Kutipan Teks =>

····················

Welcome

Delete this widget from your Dashboard and add your own words. This is just an example!

Kamis, 17 Desember 2015

http://uin-suka.ac.id/

Pemikiran Al-Ghazali tentang Pendidikan Islam

Untuk mengetahui pemikiran al-Ghazali dalam bidang pendidikan, lebih dahulu kita harus mengetahui dan memahami pandangan al-Ghazali yang berkenaan ilmu pengetahuan dengan berbagai aspeknya, antara lain tujuan pendidikan, kurikulum, metode, pendidik dan murid.
Pendidikan, yang kata itu dilekatkan pada kata islam didefinisikan secara berbeda-beda oleh orang yang berbeda-beda sesuai dengan pendapatnya masing-masing. Tetapi semua pendapat itu bertemu dalam satu pandangan, bahwa pendidikan adalah suatu proses dimana suatu bangsa mempersiapkan generasi mudanya untuk menjalankan kehidupan dan untuk memenuhi tujuan hidup secara efektif dan efisien. Selain mewariskan nilai-nilai budaya dari generasi ke generasi untuk memelihara identitas masyarakat, pendidikan juga bertugas mengembangkan potensi manusia untuk dirinya sendiri dan masyarakatnya.
Dalam kitab Ihya’ ‘Ulumuddin, al-Ghazali memulai pandangannya dengan nada provokatif tentang keutamaan bagi mereka yang memiliki ilmu pengetahuan dengan mengutip al-Qur’an surat al-Mujadilah ayat 11, yang artinya:

يَرْفَعِ اللَّهُ الَّذِينَ آمَنُوا مِنْكُمْ وَالَّذِينَ أُوتُوا الْعِلْمَ دَرَجَاتٍ وَاللَّهُ بِمَا تَعْمَلُونَ خَبِيرٌ

Artinya: “Allah akan meninggikan orang-orang yang beriman di antaramu dan orang-orang yang diberi ilmu pengetahuan beberapa derajat”. (QS. Al-Mujadilah:11)
Provokasi ini kemudian dilanjutkannya dengan hadis Nabi yang bernada majaz metaforik yang dikemukakan oleh Ibnu Abbas tentang keutamaan ilmuwan atas orang awam, pernyataan tersebut adalah:
Li al-‘ulama’ darajah fauqo al-mu’minina bisab’i mi’ah darajah ma bayna al-darajataini masirah khamsah mi’ah ‘am.

····················

Daftar Materi =>
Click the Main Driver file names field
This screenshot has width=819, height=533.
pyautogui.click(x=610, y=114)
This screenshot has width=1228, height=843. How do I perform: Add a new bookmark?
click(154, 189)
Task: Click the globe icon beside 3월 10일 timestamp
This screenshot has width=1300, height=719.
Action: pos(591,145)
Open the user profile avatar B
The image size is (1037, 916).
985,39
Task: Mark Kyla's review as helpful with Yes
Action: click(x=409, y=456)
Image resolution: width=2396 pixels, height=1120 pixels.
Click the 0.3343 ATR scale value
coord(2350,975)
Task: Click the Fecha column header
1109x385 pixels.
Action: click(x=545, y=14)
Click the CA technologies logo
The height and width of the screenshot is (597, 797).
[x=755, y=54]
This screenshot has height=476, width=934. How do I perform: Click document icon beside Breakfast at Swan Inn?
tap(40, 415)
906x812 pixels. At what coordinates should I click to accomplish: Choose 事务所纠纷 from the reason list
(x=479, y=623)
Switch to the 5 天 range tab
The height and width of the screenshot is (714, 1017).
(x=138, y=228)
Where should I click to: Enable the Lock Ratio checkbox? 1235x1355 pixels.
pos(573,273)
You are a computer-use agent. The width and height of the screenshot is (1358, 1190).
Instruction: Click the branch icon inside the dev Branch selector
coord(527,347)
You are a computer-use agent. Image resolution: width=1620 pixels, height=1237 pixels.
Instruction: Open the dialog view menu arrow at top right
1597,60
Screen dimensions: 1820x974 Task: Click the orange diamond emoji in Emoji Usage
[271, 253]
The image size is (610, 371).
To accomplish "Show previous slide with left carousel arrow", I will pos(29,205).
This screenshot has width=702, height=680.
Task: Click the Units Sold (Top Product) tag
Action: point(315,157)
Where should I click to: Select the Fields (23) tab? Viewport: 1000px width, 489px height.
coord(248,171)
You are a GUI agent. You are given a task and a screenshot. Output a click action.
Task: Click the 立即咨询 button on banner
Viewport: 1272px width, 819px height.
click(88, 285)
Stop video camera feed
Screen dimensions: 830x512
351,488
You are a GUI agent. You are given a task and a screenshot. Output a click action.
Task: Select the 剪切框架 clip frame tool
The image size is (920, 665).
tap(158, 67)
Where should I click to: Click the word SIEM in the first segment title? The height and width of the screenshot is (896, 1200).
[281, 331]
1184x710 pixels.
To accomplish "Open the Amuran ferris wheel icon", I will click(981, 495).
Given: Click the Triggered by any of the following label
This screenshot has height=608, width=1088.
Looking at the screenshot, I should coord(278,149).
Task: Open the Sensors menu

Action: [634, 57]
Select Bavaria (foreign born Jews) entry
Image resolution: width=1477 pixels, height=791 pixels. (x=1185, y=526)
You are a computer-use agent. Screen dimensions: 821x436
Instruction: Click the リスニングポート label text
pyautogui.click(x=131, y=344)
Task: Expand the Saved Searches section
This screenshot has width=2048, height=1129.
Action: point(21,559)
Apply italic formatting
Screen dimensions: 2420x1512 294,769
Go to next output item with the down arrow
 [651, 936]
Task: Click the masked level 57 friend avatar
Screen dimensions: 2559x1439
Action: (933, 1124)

····················

Tugas Anda =>
A. Jawablah pertanyaan berikut berdasarkan teks tentang pemikiran al-Ghazali:
(i) Dalam kitab apa al-Ghazali memulai pandangannya tentang keutamaan orang berilmu?
(ii) Surat dan ayat al-Qur'an mana yang dikutipnya?
(iii) Siapa yang mengemukakan hadis Nabi tentang keutamaan ilmuwan atas orang awam?
B. Sebutkan semua aspek ilmu pengetahuan dalam pandangan al-Ghazali yang disebut dalam teks tentang pemikiran al-Ghazali.
C. Tulis lanjutan teks tentang pemikiran al-Ghazali, dimulai sesudah kalimat terakhirnya.

Jawaban Tiap Tugas =>
A.
(i) Kitab Ihya' 'Ulumuddin.
(ii) Surat al-Mujadilah ayat 11.
(iii) Ibnu Abbas.

B. Tujuan pendidikan, kurikulum, metode, pendidik, murid.

C.
Artinya: “Para orang-orang yang berilmu memiliki derajat diatas orang-orang mukmin sebanyak tujuh ratus derajat, jarak di antara dua derajat tersebut adalah perjalanan lima ratus tahun”.
Konsep pemikiran al-Ghazali tentang pendidikan lebih cenderung bersifat empirisme, hal ini disebabkan karena ia sangat menekankan pada pengaruh pendidikan terhadap anak didik. Menurutnya, pendidikan seorang anak sangat tergantung kepada orang tua yang mendidiknya. Lebih lanjut, dapat dikatakan bahwa dalam peranannya, pendidikan sangat menentukan kehidupan suatu bangsa dan pemikirannya.
Dengan melihat dan memahami beberapa karyanya yang berkaitan dengan pendidikan, dapat dikatakan bahwa al-Ghazali adalah penganut asas kesetaraan dalam dunia pendidikan, ia tidak membedakan kelamin penuntut ilmu, juga tidak pula dari golongan mana ia berada, selama dia islam maka hukumnya wajib, tidak terkecuali bagi siapapun. Dapat dikatakan pula, bahwa ia adalah penganut konsep pendidikan tabula rasa (kertas putih), dimana pendidikanlah yang bisa mewarnai seorang anak yang bagai kertas putih tersebut dengan hal-hal yang benar. Hal tersebut tercermin dalam salah satu kitabnya, Ihya’ ’Ulumuddin yang mengatakan bahwa seorang anak ketika lahir masih dalam keadaan fitrah (suci).

Tujuan Pendidikan

Menurut Nizar, al-Ghazali menjadikan transinternalisasi ilmu dan proses pendidikan  merupakan sarana utama untuk menyiarkan ajaran islam, memelihara jiwa, dan taqarrub ila Allah. Lebih lanjut dikatakan, bahwa pendidikan yang baik merupakan jalan untuk mendekatkan diri kepada Allah dan mendapatkan kebahagiaan dunia akhirat.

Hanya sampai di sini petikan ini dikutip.